A transferência do canal foi muito contestada na época, mas acabou ratificada por votação bipartidária no Senado e tem sido considerada um assunto resolvido desde então. Trump levantou a questão aparentemente do nada, alguns dias antes da morte de Carter, alegando que o Panamá cobra muito caro pelos navios que usam o canal e está muito em dívida com a China. Nos seus comentários de terça-feira, Trump não descartou o uso da força militar para retomar o canal.
Diz algo sobre quanto tempo Carter passou no palco público que os três líderes que o elogiaram na cerimônia de terça-feira eram todos crianças quando ele assumiu o cargo. Thune tinha 16 anos quando Carter tomou posse como presidente, enquanto Harris tinha 12 e Johnson estava prestes a completar 5 anos. O presidente Biden, por outro lado, já era senador quando Carter concorreu e irá elogiá-lo na catedral na quinta-feira.
Enquanto os líderes republicanos do Congresso se concentraram na terça-feira no caráter, na decência e no trabalho humanitário pós-presidencial de Carter, Harris fez questão de elogiar suas políticas também durante o mandato. Entre eles, ela citou os acordos de Camp David, iniciativas ambientais, políticas energéticas, promoção de mulheres a cargos públicos e criação dos Departamentos de Energia e Educação.
“Eu estava no ensino médio quando Jimmy Carter foi eleito presidente”, disse ela, “e lembro-me vividamente de como minha mãe o admirava, o quanto ela admirava sua força de caráter, sua honestidade, sua integridade, sua ética e determinação de trabalho, seu inteligência e sua generosidade de espírito.”
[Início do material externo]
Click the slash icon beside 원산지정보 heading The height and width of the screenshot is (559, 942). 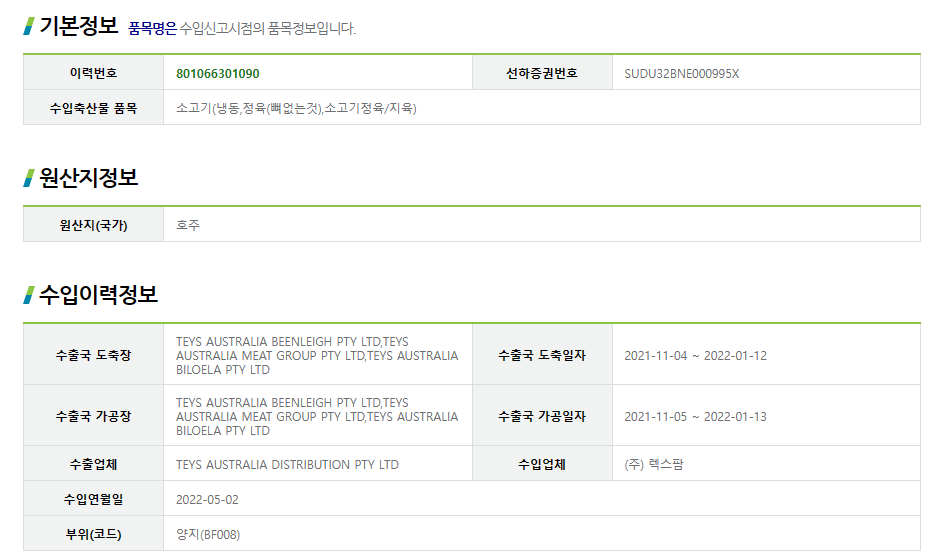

O Sr. Carter demonstrou sua humildade honestamente. Mesmo depois de serem derrotados na reeleição por Ronald Reagan em 1980, ele e a Sra. Carter voltaram para a simples casa de fazenda que construíram em 1961 em Plains, Geórgia, e viveram lá as quatro décadas restantes de suas vidas. A casa de quatro quartos e três banheiros está avaliada em US$ 241 mil pela Zillow.
Embora outros ex-presidentes tenham lucrado com cheques de seis e até sete dígitos para discursos, shows corporativos confortáveis e outros empreendimentos lucrativos multimilionários, Carter ganhava a vida em grande parte escrevendo livros – 32 no total – e nunca viveu a vida nobre que seus pares presidenciais têm.
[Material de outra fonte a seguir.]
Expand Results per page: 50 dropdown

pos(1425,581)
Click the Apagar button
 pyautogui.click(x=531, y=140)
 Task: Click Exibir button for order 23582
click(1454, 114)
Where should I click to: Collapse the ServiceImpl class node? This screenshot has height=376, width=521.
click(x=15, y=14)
Mas, a dada altura, ele cedeu claramente às exigências da tradição e concordou com o tipo de eventos memoriais elaborados geralmente associados a um chefe de Estado. Os presidentes estão profundamente envolvidos no planeamento dos seus funerais – no caso de Carter, ele participou nas discussões durante décadas. Ele traçou o limite de uma ideia originalmente nos planos. Ele se recusou a permitir que seus restos mortais fossem transportados de trem de volta à Geórgia para serem enterrados. Em vez disso, ele voará.